Task details ->
Please copy the records word for word, everything from the line containing "Given: Reply to NDMZ重要吗's comment" down to the line containing "Action: [73, 327]".

** BEGIN Data for the task **

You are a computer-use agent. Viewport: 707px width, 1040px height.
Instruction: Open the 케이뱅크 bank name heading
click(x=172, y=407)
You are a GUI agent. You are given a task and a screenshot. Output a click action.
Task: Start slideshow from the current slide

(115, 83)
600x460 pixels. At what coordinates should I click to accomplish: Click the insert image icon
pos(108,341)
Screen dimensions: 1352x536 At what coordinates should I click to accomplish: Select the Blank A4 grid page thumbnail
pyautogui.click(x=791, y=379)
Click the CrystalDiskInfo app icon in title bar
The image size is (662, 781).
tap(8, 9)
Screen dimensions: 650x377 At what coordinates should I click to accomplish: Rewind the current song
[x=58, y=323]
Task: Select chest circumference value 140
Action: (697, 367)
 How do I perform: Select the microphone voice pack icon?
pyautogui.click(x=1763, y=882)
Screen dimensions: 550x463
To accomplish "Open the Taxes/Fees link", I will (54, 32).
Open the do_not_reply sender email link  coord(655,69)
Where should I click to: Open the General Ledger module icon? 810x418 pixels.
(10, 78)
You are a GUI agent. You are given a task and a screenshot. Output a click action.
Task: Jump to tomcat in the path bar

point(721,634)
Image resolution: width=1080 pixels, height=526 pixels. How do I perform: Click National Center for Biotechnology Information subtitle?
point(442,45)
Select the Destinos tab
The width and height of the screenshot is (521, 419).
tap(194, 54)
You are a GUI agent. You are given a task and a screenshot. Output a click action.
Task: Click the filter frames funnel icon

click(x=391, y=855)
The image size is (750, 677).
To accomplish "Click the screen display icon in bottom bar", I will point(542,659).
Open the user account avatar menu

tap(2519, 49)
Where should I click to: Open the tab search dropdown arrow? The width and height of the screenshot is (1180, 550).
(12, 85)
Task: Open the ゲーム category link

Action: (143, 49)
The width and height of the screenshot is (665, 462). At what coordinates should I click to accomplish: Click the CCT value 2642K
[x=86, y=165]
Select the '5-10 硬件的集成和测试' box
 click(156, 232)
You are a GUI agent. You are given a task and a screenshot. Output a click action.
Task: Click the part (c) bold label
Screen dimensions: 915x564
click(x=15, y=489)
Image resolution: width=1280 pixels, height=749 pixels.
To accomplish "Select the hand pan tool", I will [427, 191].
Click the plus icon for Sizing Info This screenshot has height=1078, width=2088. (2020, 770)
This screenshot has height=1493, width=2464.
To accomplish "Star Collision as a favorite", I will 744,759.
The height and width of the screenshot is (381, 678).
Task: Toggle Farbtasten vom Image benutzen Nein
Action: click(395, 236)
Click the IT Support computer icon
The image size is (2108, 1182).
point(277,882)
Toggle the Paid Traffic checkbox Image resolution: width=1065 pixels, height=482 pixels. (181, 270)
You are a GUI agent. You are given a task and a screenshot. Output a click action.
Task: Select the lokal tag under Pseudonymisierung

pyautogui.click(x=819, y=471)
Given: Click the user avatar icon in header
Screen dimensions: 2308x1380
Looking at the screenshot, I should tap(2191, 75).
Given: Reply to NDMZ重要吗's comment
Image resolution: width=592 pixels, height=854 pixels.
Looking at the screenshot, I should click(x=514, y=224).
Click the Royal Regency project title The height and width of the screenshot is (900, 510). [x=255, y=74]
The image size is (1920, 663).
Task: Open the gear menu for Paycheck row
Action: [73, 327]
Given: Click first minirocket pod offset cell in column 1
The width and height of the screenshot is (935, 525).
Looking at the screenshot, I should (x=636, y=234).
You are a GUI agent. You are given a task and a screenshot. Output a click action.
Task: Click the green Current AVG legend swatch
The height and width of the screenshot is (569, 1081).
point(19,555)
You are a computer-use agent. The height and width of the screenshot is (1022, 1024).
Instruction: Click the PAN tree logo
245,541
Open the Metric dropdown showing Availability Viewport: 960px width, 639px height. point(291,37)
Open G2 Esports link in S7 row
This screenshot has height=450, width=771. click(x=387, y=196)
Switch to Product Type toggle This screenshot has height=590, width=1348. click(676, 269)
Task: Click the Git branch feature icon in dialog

** END Data for the task **

Solution for this task ->
Given: Reply to NDMZ重要吗's comment
Image resolution: width=592 pixels, height=854 pixels.
Looking at the screenshot, I should click(x=514, y=224).
Click the Royal Regency project title The height and width of the screenshot is (900, 510). [x=255, y=74]
The image size is (1920, 663).
Task: Open the gear menu for Paycheck row
Action: [73, 327]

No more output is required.